Cuando el inglés entra al día a día de la empresa, influye en velocidad, coordinación, confianza y acceso a información clave.

Un idioma que ya está en la operación
El inglés de negocios no solo sirve para “verse bien” en una reunión. Sirve para participar en juntas, redactar correos, entender reportes, negociar, pedir aclaraciones y sostener relaciones comerciales. El British Council señala que, por la apertura comercial y el mundo digital, el inglés se ha vuelto una pieza clave del éxito para empresas y profesionistas, y añade que 1 de cada 4 personas en el mundo se comunica en inglés, independientemente de si es su lengua materna o no.
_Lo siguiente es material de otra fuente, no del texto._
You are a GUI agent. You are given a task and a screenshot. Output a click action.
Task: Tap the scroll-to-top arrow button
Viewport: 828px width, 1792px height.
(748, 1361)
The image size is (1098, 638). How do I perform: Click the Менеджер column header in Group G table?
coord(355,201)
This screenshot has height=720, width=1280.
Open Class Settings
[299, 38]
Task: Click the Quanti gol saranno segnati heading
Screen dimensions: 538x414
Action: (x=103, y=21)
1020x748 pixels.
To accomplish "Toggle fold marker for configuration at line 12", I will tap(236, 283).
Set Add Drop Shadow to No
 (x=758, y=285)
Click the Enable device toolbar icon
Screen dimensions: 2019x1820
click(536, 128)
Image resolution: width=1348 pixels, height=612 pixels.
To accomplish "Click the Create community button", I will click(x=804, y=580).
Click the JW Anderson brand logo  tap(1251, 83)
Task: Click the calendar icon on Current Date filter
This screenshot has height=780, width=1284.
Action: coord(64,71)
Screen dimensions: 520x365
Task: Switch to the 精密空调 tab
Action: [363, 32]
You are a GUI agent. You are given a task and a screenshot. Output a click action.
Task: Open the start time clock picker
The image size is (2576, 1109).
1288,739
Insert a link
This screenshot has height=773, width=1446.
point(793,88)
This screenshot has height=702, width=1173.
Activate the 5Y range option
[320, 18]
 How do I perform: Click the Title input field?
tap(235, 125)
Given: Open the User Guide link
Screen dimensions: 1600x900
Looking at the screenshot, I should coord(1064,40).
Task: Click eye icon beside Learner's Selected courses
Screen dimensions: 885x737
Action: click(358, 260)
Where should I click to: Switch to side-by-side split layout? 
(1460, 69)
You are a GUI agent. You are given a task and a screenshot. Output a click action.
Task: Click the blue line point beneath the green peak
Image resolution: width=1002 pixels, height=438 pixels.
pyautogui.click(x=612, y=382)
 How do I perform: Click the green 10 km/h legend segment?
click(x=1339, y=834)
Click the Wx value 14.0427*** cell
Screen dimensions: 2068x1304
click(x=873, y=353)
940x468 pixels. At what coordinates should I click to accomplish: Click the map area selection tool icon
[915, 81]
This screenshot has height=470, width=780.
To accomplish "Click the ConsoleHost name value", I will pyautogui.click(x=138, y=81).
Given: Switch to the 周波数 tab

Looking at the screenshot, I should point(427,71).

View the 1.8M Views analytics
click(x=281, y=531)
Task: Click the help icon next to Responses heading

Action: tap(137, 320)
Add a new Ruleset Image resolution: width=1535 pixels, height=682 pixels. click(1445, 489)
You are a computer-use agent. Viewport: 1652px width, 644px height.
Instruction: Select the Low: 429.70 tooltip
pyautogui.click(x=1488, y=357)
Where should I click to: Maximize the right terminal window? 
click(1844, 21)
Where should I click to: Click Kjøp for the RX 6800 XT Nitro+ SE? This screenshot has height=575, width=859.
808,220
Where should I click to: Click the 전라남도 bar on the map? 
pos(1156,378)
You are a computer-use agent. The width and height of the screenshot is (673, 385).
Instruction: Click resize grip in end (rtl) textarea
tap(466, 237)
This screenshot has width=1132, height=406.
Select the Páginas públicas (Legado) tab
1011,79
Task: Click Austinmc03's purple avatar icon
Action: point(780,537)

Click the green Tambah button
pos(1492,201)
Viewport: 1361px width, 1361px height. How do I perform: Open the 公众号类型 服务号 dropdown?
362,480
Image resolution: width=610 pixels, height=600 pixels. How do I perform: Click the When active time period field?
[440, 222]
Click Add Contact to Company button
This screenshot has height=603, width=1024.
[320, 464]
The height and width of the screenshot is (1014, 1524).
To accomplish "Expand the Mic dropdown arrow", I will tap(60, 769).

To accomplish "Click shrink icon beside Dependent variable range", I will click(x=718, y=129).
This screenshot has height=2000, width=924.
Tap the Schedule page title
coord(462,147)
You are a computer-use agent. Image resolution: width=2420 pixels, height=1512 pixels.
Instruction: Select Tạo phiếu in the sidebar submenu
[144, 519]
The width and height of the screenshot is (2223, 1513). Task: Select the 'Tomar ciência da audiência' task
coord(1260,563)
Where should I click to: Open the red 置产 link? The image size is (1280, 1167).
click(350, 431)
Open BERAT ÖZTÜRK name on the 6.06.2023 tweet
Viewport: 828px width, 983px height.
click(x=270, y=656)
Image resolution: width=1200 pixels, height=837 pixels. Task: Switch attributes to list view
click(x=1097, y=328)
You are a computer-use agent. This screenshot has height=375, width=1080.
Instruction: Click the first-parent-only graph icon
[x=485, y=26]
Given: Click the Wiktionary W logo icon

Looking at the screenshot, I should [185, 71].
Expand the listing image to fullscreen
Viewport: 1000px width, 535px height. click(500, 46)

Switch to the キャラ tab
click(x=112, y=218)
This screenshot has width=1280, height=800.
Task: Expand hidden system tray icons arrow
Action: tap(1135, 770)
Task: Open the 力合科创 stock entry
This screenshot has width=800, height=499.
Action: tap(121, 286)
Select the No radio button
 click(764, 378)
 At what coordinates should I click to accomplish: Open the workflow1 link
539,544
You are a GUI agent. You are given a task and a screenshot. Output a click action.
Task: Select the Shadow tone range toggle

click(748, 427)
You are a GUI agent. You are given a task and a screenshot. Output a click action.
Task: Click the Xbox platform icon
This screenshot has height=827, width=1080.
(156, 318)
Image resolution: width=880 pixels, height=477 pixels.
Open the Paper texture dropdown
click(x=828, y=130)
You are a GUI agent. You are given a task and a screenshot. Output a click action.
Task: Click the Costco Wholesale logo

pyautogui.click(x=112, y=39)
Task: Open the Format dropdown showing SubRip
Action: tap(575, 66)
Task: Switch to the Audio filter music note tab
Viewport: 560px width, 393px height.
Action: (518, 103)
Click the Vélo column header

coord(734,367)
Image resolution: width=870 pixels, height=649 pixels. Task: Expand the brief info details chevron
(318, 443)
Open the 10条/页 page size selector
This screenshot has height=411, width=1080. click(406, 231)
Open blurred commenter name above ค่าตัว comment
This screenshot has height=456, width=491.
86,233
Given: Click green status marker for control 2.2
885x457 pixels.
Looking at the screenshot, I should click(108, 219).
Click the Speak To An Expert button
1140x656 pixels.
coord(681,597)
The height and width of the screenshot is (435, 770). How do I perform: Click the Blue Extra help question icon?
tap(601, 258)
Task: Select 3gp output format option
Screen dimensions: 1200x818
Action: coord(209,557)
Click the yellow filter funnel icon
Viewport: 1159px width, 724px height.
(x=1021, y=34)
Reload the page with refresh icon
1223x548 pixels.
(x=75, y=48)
Ese dato ayuda a entender algo importante: el inglés no pertenece solo a los países angloparlantes. Ya es parte del lenguaje de trabajo internacional. En la práctica, eso significa que una empresa que no prepara a su gente para usarlo suele depender más de intermediarios, traductores improvisados o de unas cuantas personas que “sí pueden”.
Lo que cuesta no prepararse
Cuando el inglés no se trabaja de forma estratégica, aparecen costos que muchas veces no se ven en una sola factura, pero sí en la operación. Hay más correos de ida y vuelta, más reuniones largas por falta de claridad, más dependencia de una sola persona y más riesgo de que un acuerdo se entienda a medias. En otras palabras, el idioma se vuelve un cuello de botella.
El valor de capacitar no está solo en “aprender inglés”, sino en reducir fricción operativa. Si una persona puede confirmar un acuerdo, pedir una aclaración o reportar un problema sin esperar a otro, la empresa gana autonomía. Y cuando eso ocurre en varios puestos, la mejora ya no es individual: es organizacional.
.
Un enfoque más útil
Pedir “inglés avanzado” ya no basta si no se define para qué. Una empresa necesita distinguir entre leer correos, contestar mensajes, participar en reuniones, atender clientes o manejar documentación técnica. No todos los puestos requieren lo mismo, y no todas las habilidades tienen el mismo peso.
La mejor decisión no es uniformar el requisito, sino aterrizarlo. Eso permite contratar mejor, capacitar mejor y medir mejor. También ayuda a que RH, líderes y operación hablen el mismo idioma al definir expectativas, sin caer en etiquetas genéricas que luego no se pueden sostener.
No se trata de pedir perfección. Se trata de que la gente pueda hacer mejor su trabajo cuando el idioma entra en juego. Y ese cambio, bien diseñado, tiene impacto en el negocio y en la experiencia de las personas.